According to a 2021 report from George Mason University’s Mercatus Center, there were approximately 228,000 primary care physicians nationwide in 2019 and more than 315,000 pharmacists in 2020. The report found that patients using Medicare visit a pharmacist twice as often often compared to a primary care provider and the difference is even greater in rural areas.
Pharmacists, who often work in grocery stores, “are open longer than most doctors’ offices and no appointments are required,” the Mercatus Center study authors wrote.
Under the bill, pharmacists could prescribe for patients who don’t require a new diagnosis, for minor conditions or in an emergency. They couldn’t prescribe controlled substances.
During a January 18 committee hearing on the bill, supporters said pharmacists would also be able to provide strep and flu tests, along with supplies for diabetics.
Buck, Helena’s physician-pharmacist, said the bill wouldn’t solve the shortage of suppliers, but it would “put an inch in the leaky dam.”
According to data from the Population Health Institute at the University of Wisconsin, Montana had one primary care physician for every 1,210 people in 2019. Some counties don’t have primary care providers, but they usually have a pharmacy, said Kendall Cotton, executive director of the Frontier Institute, a public policy think tank in Montana. For example, Powder River County doesn’t have a doctor, he said, but a grocery store in the county seat of Broadus has a pharmacy.
As a clinical pharmacist of 15 years, Travis Schule of Kalispell wouldn’t be much affected by the passage of SB 112. In Montana, providers like him with additional education and training already have the authority to prescribe under Montana’s existing rules.
But he sees the bill’s potential to expand access to care in Montana. In some cases, people may have to drive three hours to see a doctor, and SB 112 would allow a pharmacist to serve as “first triage” before driving that long distance, Schule said.
“This bill is a patient-centered bill,” Schule said. “It’s not for pharmacists. It’s for the patients.
SB 112 is modeled after a bill passed in Idaho. Tim Flynn, a pharmacist at an Albertsons grocery store in Meridian, Idaho, said the legislation allows patients to be treated for minor conditions, such as urinary tract infections, when they can’t make a doctor’s appointment or travel to a urgent care clinic.
The Montana Medical Association and the Montana chapter of the American Academy of Pediatrics oppose SB 112. They say SB 112 would fragment care, jeopardize patient safety, and substitute pharmacists for emergency room physicians.
But Montana Medical Association CEO Jean Branscum said there is an opportunity to build on the Idaho model, bringing pharmacists and doctors together and making sure patients receive the same standard of care.
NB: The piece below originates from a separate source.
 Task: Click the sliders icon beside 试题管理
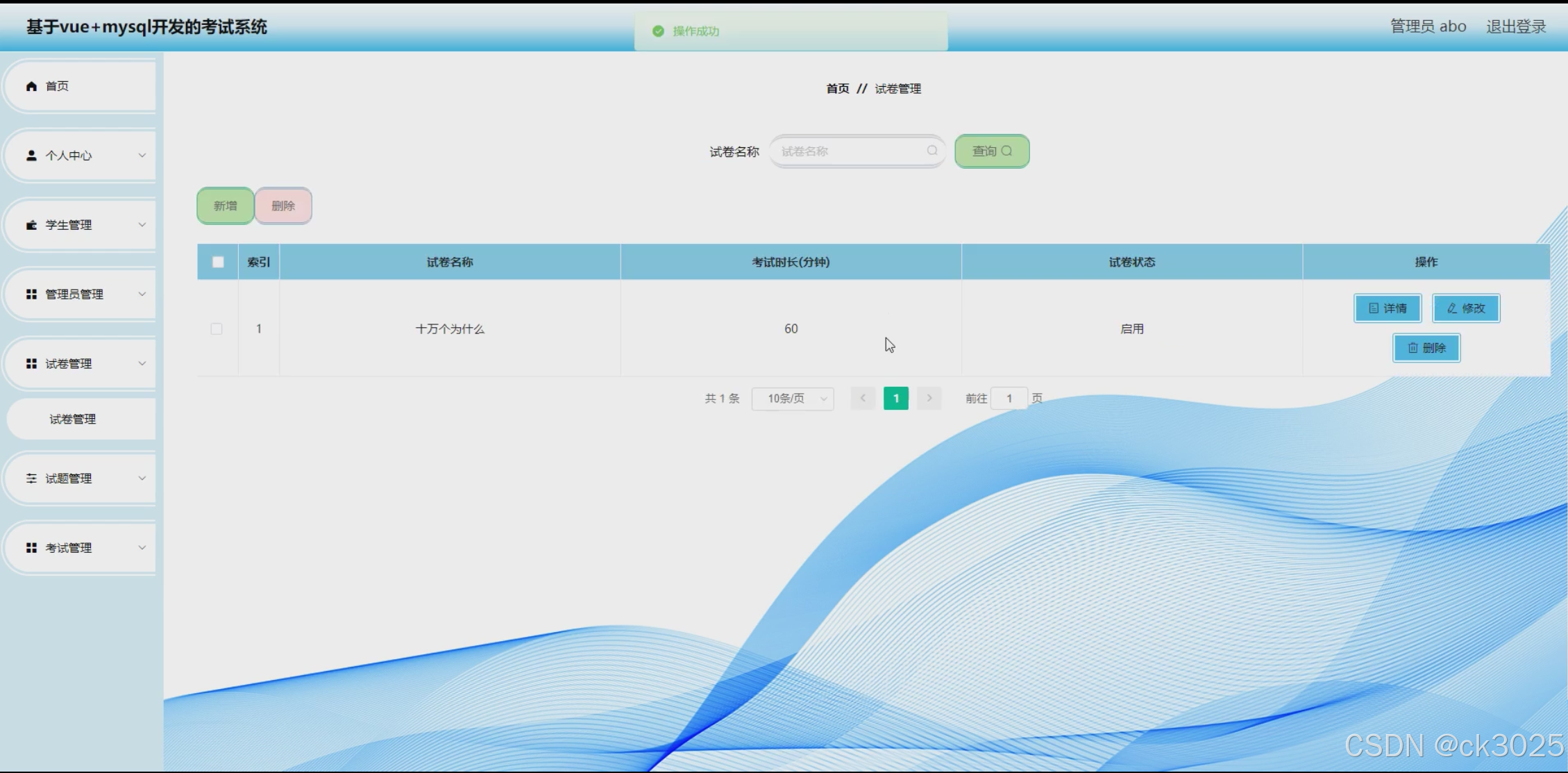pos(31,479)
“Let’s find a model of care that allows pharmacists to do more than they do now, be part of that team, practice at the highest level, and also appreciate the value of physicians as part of that team,” Branscum told lawmakers at the conference. hearing of 18 January.
Keely Larson is a KHN Fellow for UM Legislative News Service, a partnership of the University of Montana School of Journalism, the Montana Newspaper Association and Kaiser Health News. Larson is a graduate student in environmental journalism and natural resources at the University of Montana.